▶ EXERCISE INSTRUCTIONS
If a line in the entries below includes "each", show that line.

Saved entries
[Start of Attachment]
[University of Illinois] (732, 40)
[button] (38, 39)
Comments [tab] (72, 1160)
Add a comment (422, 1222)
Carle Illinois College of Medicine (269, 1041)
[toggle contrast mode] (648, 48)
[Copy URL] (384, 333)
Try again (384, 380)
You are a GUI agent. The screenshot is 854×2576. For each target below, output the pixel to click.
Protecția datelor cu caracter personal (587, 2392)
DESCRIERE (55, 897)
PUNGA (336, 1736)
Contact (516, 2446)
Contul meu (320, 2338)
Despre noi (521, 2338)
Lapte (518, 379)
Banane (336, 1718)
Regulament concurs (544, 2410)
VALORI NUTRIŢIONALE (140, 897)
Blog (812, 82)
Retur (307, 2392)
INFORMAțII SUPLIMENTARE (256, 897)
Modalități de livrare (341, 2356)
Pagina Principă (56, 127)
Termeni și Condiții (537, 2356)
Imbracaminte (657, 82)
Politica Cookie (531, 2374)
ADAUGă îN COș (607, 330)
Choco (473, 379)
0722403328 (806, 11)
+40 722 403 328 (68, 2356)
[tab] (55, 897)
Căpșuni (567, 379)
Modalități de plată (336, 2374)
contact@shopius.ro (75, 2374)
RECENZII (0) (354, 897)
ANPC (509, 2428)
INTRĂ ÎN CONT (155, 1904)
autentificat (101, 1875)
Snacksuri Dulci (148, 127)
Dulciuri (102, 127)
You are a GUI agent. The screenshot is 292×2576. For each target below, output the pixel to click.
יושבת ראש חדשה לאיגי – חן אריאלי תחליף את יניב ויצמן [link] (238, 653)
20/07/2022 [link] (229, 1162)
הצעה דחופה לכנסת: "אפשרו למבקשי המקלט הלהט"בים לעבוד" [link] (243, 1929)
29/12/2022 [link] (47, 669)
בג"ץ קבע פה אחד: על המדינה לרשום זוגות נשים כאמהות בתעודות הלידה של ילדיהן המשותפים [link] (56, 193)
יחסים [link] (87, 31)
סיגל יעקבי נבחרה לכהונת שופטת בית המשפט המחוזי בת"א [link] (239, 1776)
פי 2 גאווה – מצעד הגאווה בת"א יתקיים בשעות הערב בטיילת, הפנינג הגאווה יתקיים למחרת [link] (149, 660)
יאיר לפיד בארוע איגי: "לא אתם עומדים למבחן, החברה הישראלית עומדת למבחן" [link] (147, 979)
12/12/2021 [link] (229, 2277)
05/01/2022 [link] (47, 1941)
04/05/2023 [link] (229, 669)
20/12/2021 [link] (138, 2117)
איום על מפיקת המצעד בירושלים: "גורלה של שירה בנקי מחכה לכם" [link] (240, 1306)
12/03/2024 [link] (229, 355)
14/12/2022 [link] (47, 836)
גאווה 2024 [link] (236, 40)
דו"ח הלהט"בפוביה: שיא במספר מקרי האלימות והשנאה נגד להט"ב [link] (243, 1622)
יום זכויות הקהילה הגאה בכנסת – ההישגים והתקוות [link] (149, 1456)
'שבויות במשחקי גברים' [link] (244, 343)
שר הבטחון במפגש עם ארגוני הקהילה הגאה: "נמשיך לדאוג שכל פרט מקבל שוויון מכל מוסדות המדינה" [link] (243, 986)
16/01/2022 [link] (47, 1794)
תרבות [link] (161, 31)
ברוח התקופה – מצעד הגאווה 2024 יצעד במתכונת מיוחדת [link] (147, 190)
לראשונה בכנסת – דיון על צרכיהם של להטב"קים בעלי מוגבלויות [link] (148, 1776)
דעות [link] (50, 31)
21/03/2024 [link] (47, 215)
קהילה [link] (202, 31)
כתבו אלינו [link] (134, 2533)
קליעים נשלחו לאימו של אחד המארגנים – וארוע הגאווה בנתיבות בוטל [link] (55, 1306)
[End of Attachment]
▶ RESULT FOR THIS EXERCISE
You are a GUI agent. The screenshot is 854×2576. For each target below, output the pixel to click.
You are a GUI agent. The screenshot is 292×2576. For each target below, output the pixel to click.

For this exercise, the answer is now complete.